Russian President Vladimir Putin revealed that he had led an artillery battalion during the Soviet period, and this is part of the details of his mysterious life, which was not known before. Putin made the comment during a visit on Monday to the Petropole Citadel in St. Petersburg, where he pulled the launch crane of a cannon firing daily daily rounds at noon over the River Neva. "I received a lieutenant rank when I joined the artillery, and I was an artillery battalion," Putin said, according to a video posted by the Kremlin. But he did not give enough details.

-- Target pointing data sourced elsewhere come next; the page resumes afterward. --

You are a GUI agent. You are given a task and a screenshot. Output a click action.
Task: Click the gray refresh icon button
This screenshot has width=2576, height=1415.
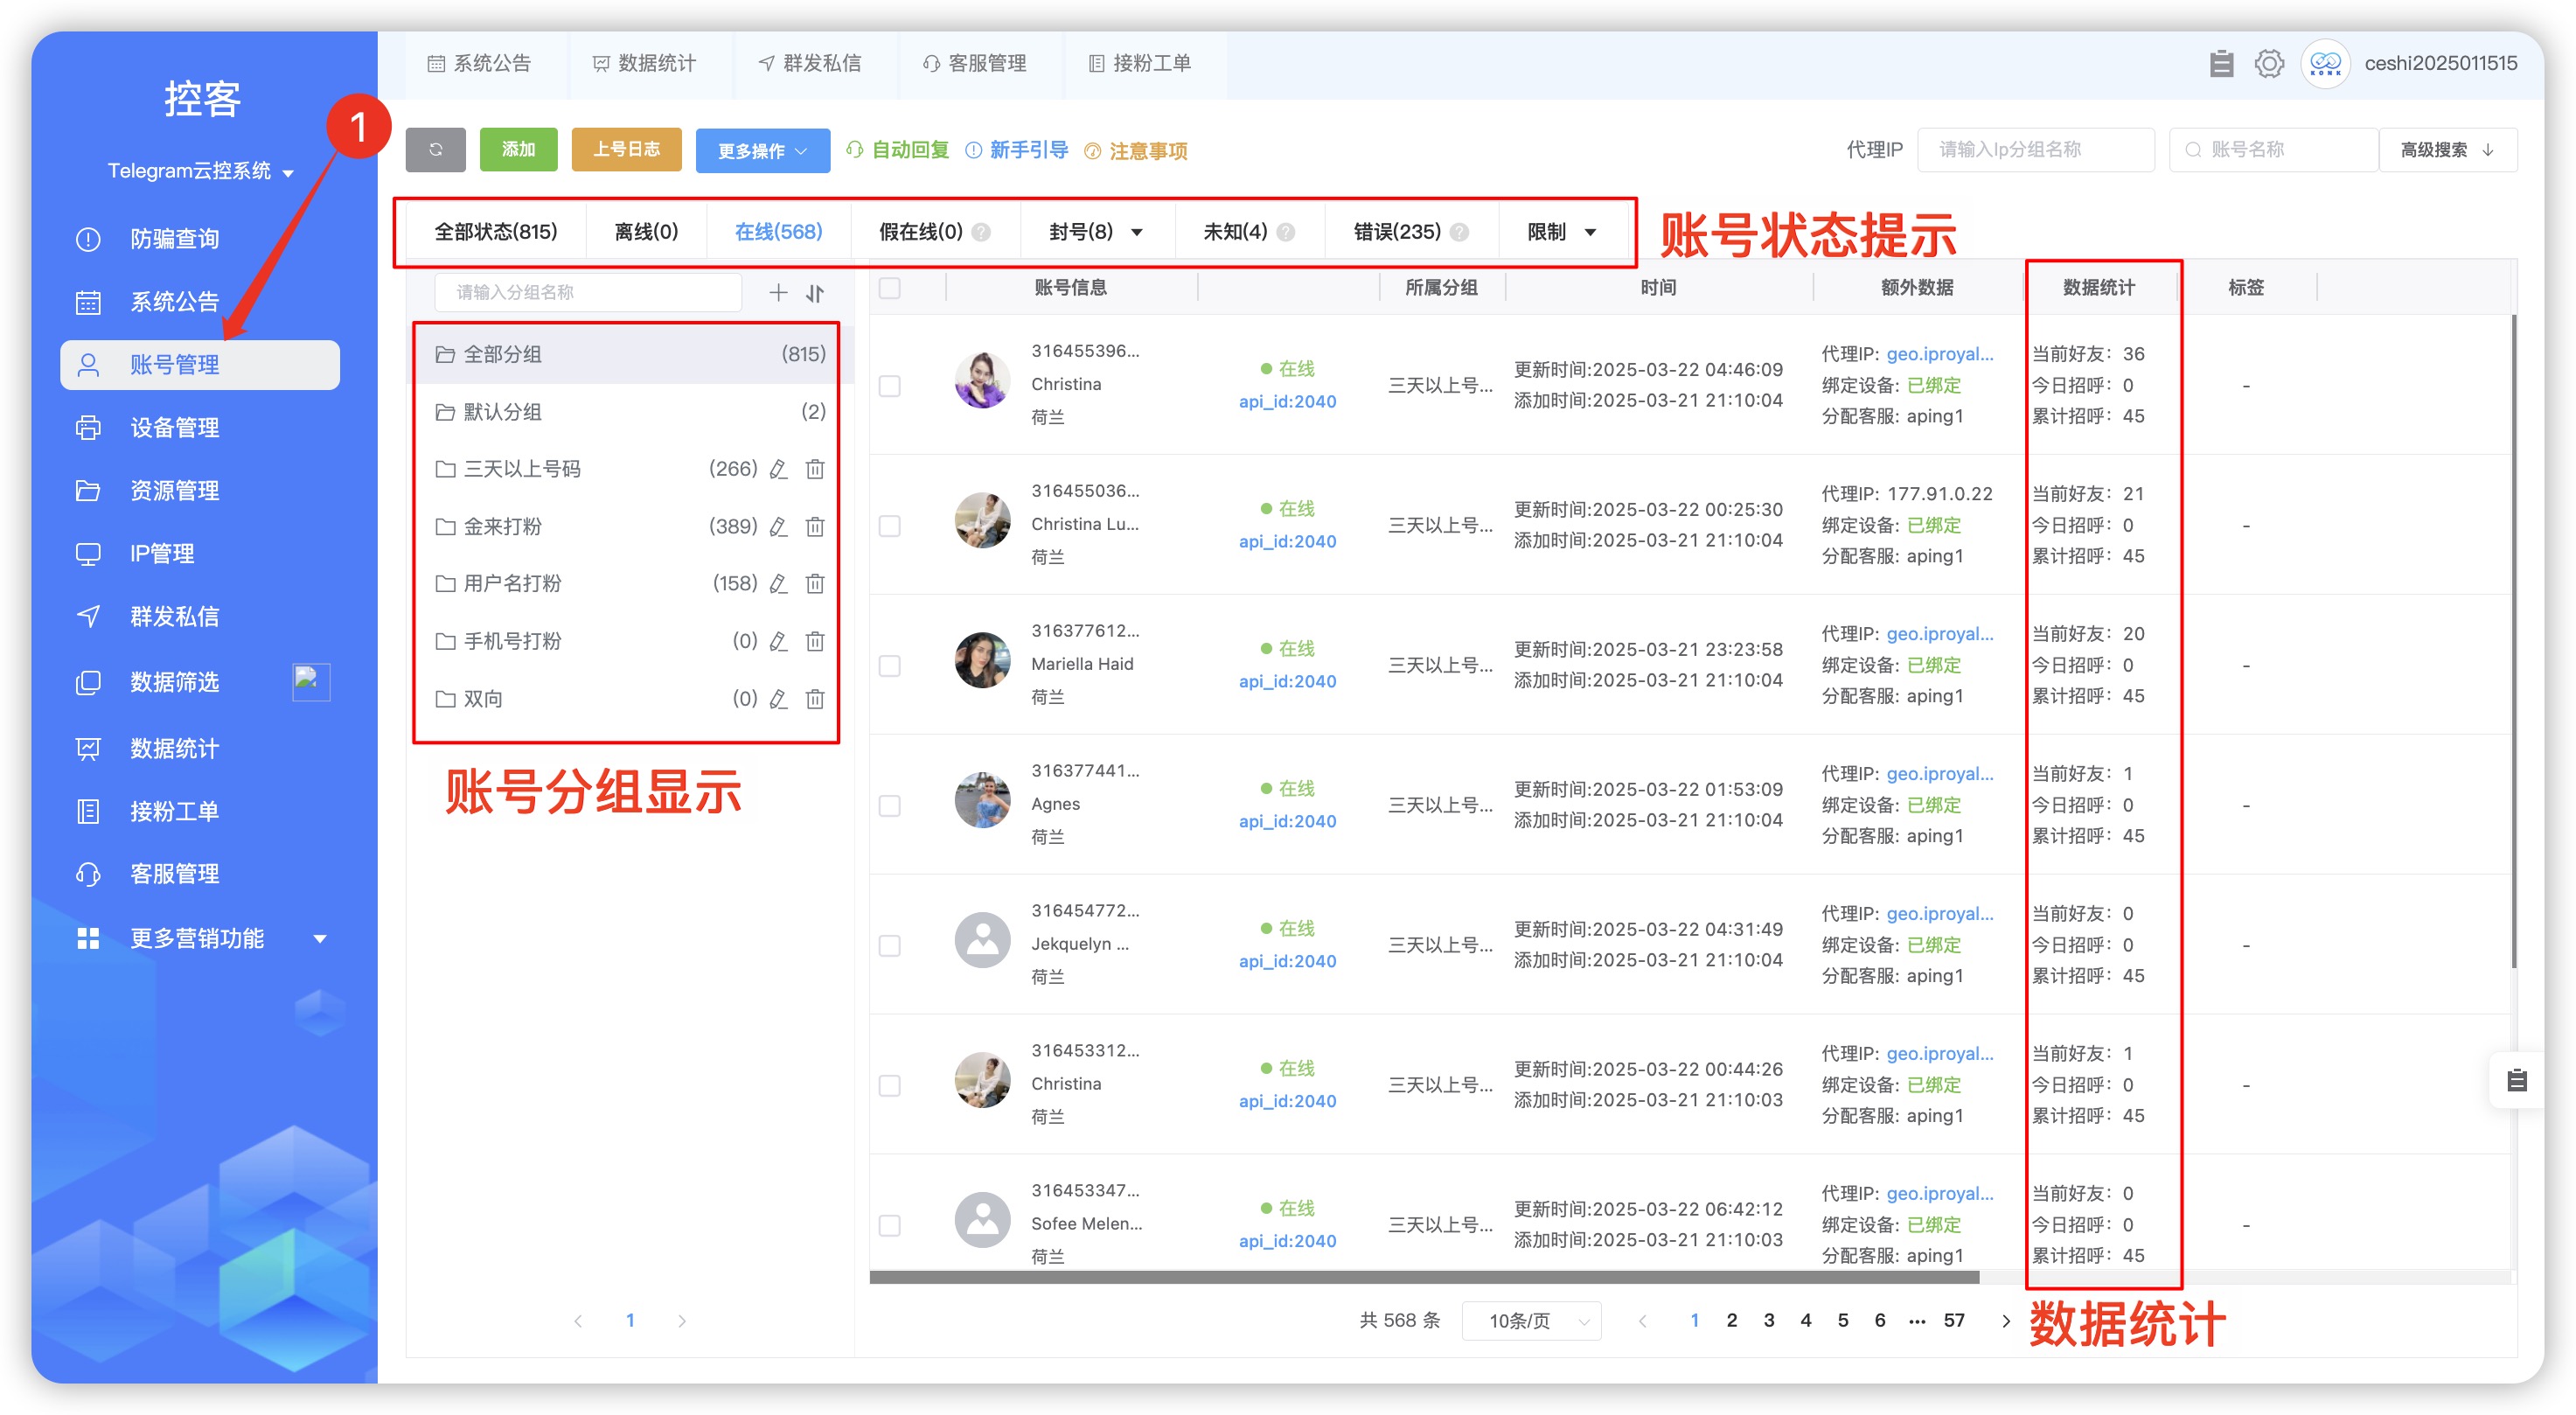(435, 150)
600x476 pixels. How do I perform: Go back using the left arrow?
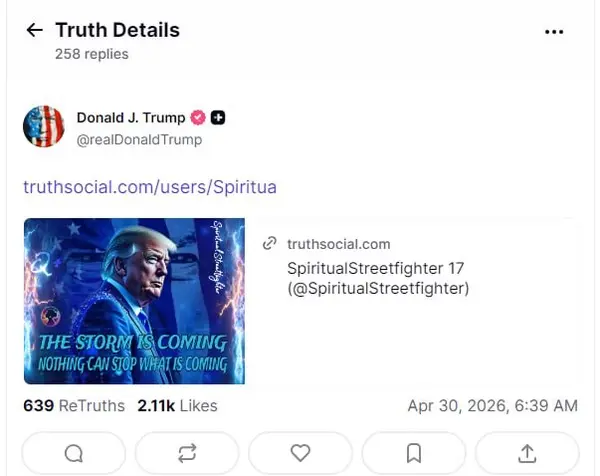point(34,31)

Putin's official biography does not mention his military rank, as a lieutenant, or his command as an artillery battalion. According to the Kremlin, Putin joined the KGB immediately after graduating from the Leningrad State Law School in 1975. He spent 16 years in the Soviet Security Service and was promoted to lieutenant colonel at KGB before the collapse of the Soviet Union In 1991. However, all physically fit students in Soviet universities were required to undergo military training, then to be promoted to a reserve officer, and Putin is likely to point out that.

The Russian president's announcement comes shortly after the identification of his identity as belonging to the old East German police in the archives of the former East German State Security Service (Stasi). Putin was an officer at KGB in Dresden in the 1980s. The Kremlin did not confirm or deny that Putin had been given an identity from Stasi. There is little reliable information about Putin's work in Dresden. One possibility is that it was costly to hunt and recruit foreigners who were studying or working in the city. It is known that Putin worked in the field of counter-intelligence during his days at KGB, and some reports claim that his duties in the Russian intelligence service include the monitoring of Soviet political dissidents, but not confirmed.